A Conciliatory Mayor Herenton and His New Council Take the Oath 

Some underlying ambivilance notwithstanding, city government is off to a promising new start.

Despite advance forecasts on CNN that Memphis would be in for severe weather on Monday, such was not the case. They probably should have checked with our mayor. The weather outside was mild and sunny, as was the weather inside at the Cannon Center, where Willie Herenton, flanked by his doting 86-year-old mother, took the oath of office for a fifth time and said, "I pledge to you to start afresh."

That meant dispensing with "old baggage," Herenton said, after sounding a note that was both Lincolnian and Biblical: "Somewhere I read, 'A city - or a house - divided against itself cannot stand.' God help us all."

The reference to the Almighty was anything but perfunctory. It was vintage turn-of-the-year Herenton. As he had on previous New Year's occasions, the mayor left no doubt about the nature of his political sanction. "God always chooses the individuals to lead His people," he said, and vowed, "Here am I. Send me, Lord."

Tinged as that was with the grandiosity of yesteryear, it was, in context, good enough for new council chairman Scott McCormick, who, in follow-up remarks, said a thank-you to God himself, and responded in kind to the moderate portions of the mayor's address. "He now has an approachable council," said McCormick. "The roots of mistrust are behind us."

And, who knows, it may be true. After all, as McCormick noted, it was a new council, with nine new members out of the 13, and, of the four remaining, none were among those who had made a point of tangling with the mayor.

There were omens of another sort, of course - for those who wanted to look for them. There were, for example, ambiguous words from Shelby County Mayor A C Wharton, who was drafted from the audience by moderator Mearl Purvis to formally introduce Herenton.

Buried in the middle of Wharton's otherwise friendly and flattering sentiments (from "your country cousin," as the county mayor styled himself) was this sentiment addressed both to Herenton and to the audience at large: "The last time I checked, Midtown was in Shelby County, Boxtown was in Shelby County, Memphis was in Shelby County...."

Whatever the meta-message of that, it had the sound of simple friendly teasing.

And there was another vaguely suggestive verbal thread. In each of the oaths taken by Herenton, by the 13 council members, and by city court clerk Thomas Long was an archaic-sounding passage pledging that the sayer would "faithfully demean myself" in accordance with the proprieties and "in office will not become interested, directly or indirectly" in any proposition which could lead to personal profit.
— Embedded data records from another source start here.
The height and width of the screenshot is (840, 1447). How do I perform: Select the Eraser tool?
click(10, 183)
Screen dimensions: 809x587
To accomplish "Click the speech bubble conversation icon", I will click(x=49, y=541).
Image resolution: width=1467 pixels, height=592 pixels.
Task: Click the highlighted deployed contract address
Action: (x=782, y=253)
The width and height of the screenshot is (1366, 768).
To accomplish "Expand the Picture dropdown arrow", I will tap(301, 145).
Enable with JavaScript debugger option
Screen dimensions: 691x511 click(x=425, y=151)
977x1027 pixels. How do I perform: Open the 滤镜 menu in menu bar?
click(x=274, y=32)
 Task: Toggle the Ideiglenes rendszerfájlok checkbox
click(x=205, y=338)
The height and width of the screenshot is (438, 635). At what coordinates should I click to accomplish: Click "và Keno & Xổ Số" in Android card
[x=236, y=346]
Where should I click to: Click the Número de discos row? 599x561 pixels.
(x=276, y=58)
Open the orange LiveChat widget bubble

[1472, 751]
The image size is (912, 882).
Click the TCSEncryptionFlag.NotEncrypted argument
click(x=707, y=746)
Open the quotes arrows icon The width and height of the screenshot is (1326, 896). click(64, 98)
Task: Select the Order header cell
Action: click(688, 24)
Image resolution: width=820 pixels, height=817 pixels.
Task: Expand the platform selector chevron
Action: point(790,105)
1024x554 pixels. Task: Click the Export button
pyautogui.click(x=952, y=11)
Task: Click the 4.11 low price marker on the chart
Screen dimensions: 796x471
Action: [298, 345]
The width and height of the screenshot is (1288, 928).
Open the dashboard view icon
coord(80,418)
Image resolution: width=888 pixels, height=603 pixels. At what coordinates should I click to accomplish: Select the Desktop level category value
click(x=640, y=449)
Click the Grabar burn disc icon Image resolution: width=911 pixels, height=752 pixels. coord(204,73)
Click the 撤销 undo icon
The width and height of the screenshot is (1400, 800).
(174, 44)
All well and good, but, applying that first verb in its current lay sense, too many members of the former council had been charged in court with conduct that society - and the lawbooks - might regard as "demeaning," and too many had developed a personal "interest" in the issues they were asked to vote on.

Still, it is a new council, it's a new year, and it's certainly a good time to "start afresh," as Mayor Herenton said. So go ahead: Hold your breath.

And, hey, for what it's worth, the temperature did drop down into the 30's a scant few hours after the swearing-in.